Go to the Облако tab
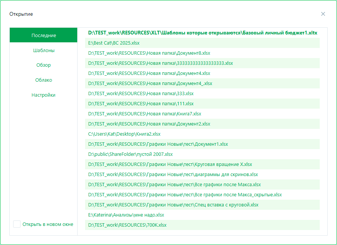The height and width of the screenshot is (245, 337). coord(43,80)

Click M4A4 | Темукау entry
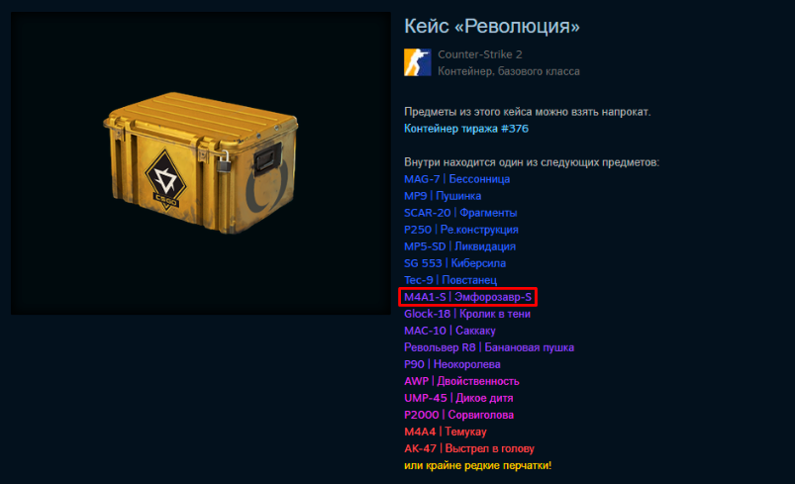446,432

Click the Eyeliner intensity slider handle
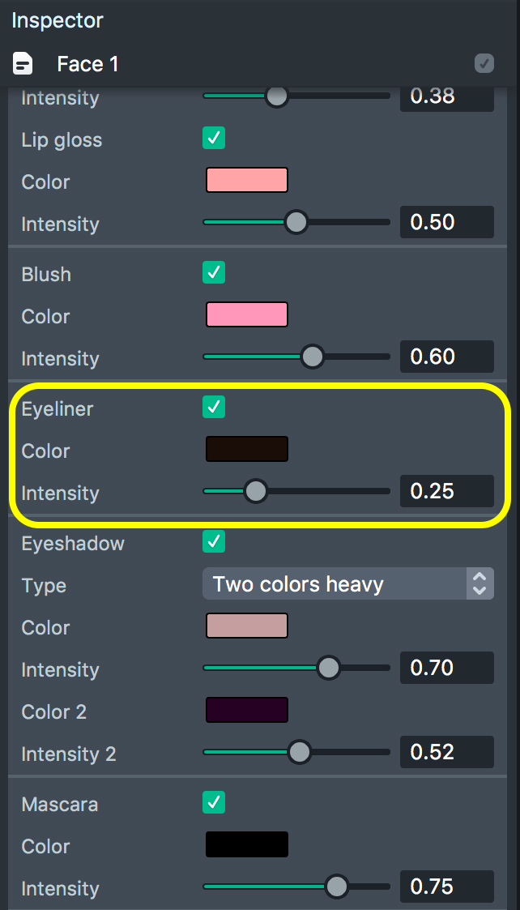[x=256, y=491]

Exercise aim
Repeat the material above in full and unchanged, minus its images.

Exercise result
Go to the Облако tab
The height and width of the screenshot is (245, 337). coord(43,80)

Click M4A4 | Темукау entry
446,432

Click the Eyeliner intensity slider handle
[x=256, y=491]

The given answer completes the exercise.